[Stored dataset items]
= = = =

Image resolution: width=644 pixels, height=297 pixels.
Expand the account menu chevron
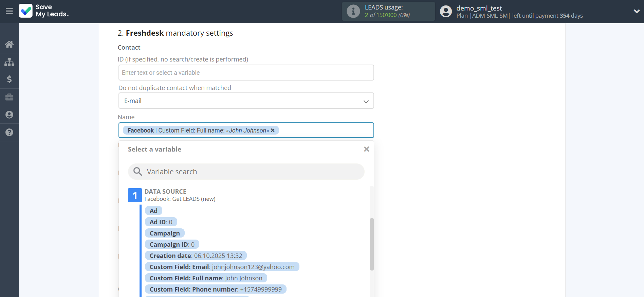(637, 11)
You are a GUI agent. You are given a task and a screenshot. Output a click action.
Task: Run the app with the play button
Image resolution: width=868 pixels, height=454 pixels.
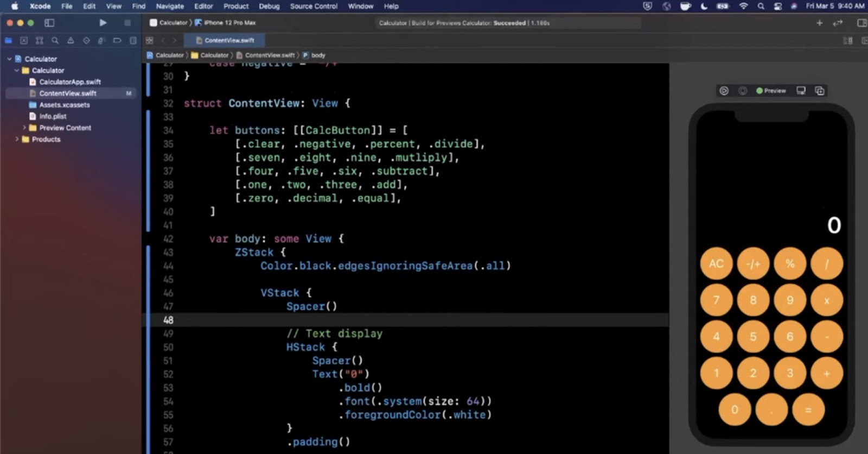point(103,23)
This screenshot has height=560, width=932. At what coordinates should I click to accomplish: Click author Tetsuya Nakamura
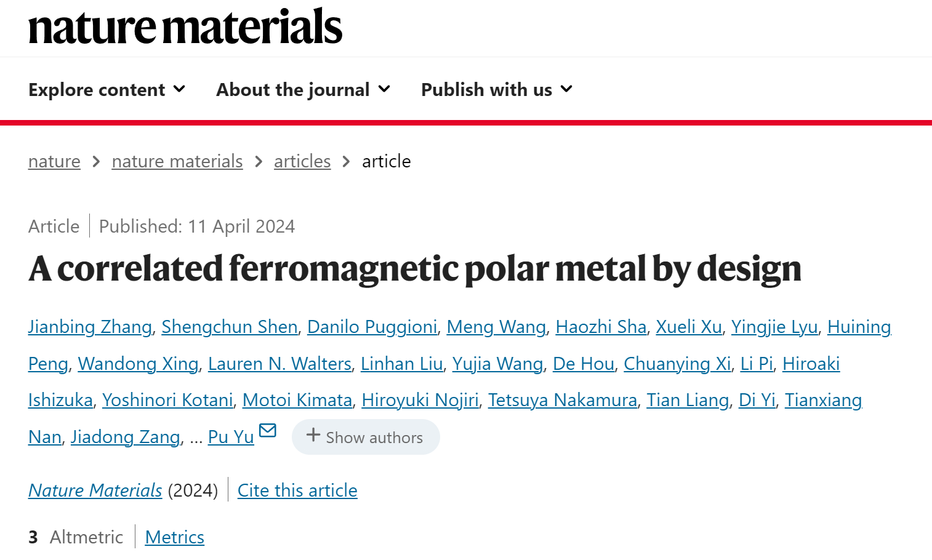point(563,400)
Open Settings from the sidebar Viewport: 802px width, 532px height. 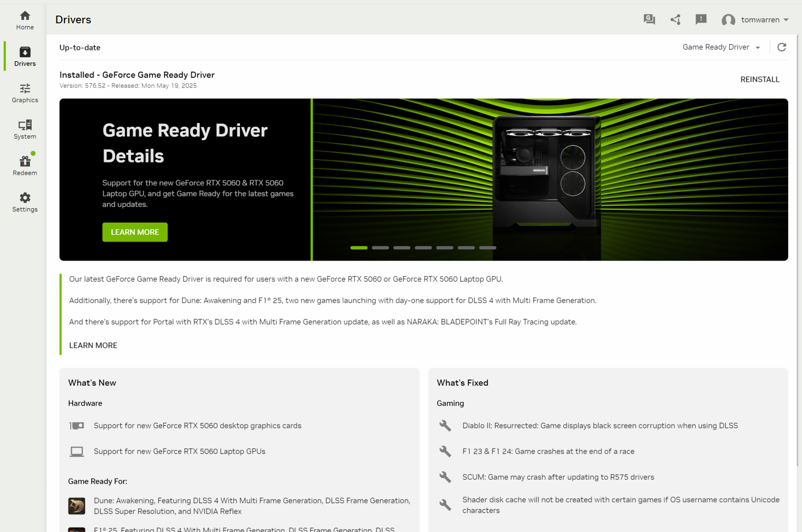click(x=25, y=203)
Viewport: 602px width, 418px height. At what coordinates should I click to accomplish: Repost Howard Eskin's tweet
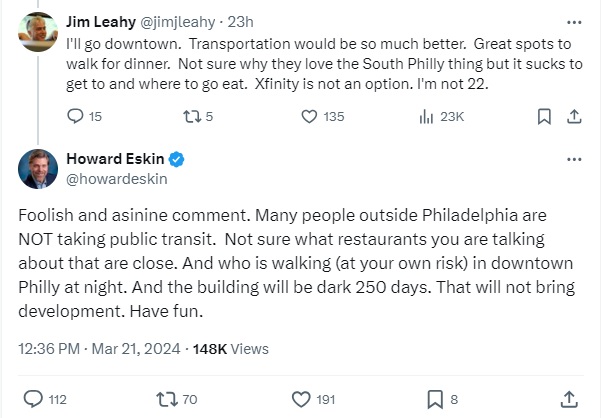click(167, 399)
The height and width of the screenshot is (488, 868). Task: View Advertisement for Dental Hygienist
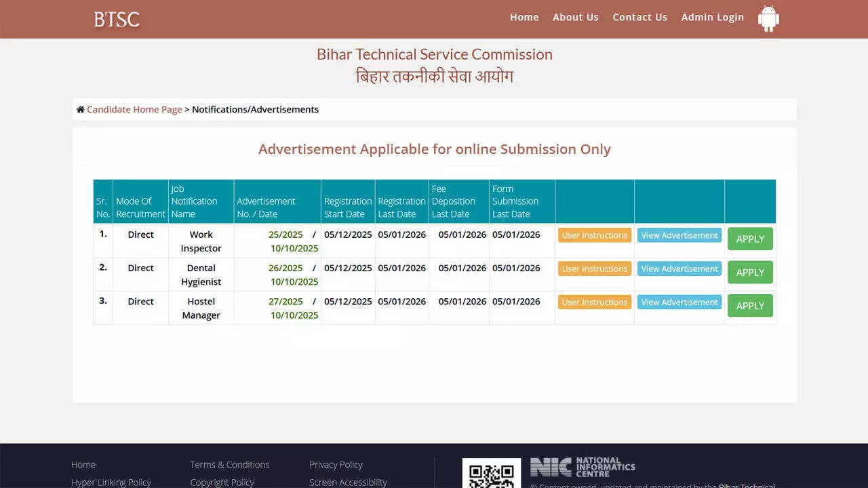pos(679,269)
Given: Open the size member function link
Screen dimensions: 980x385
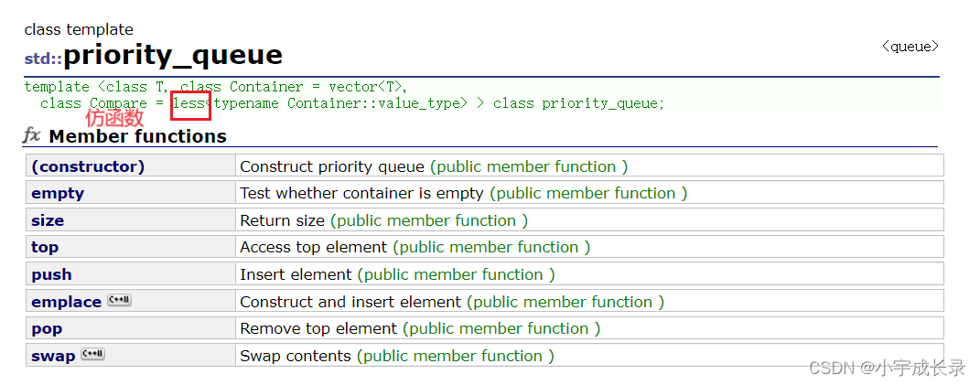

= = = =

Instructions to follow: The line with "Viewport: 602px width, 418px" and each line after it, through the final line of the data, are to be duplicated exactly, with pictures left out and nothing more included.

Answer to this task:
Viewport: 602px width, 418px height. At what coordinates should I click to accomplish: Repost Howard Eskin's tweet
click(167, 399)
The height and width of the screenshot is (488, 868). Task: View Advertisement for Dental Hygienist
pos(679,269)
Given: Open the size member function link
Screen dimensions: 980x385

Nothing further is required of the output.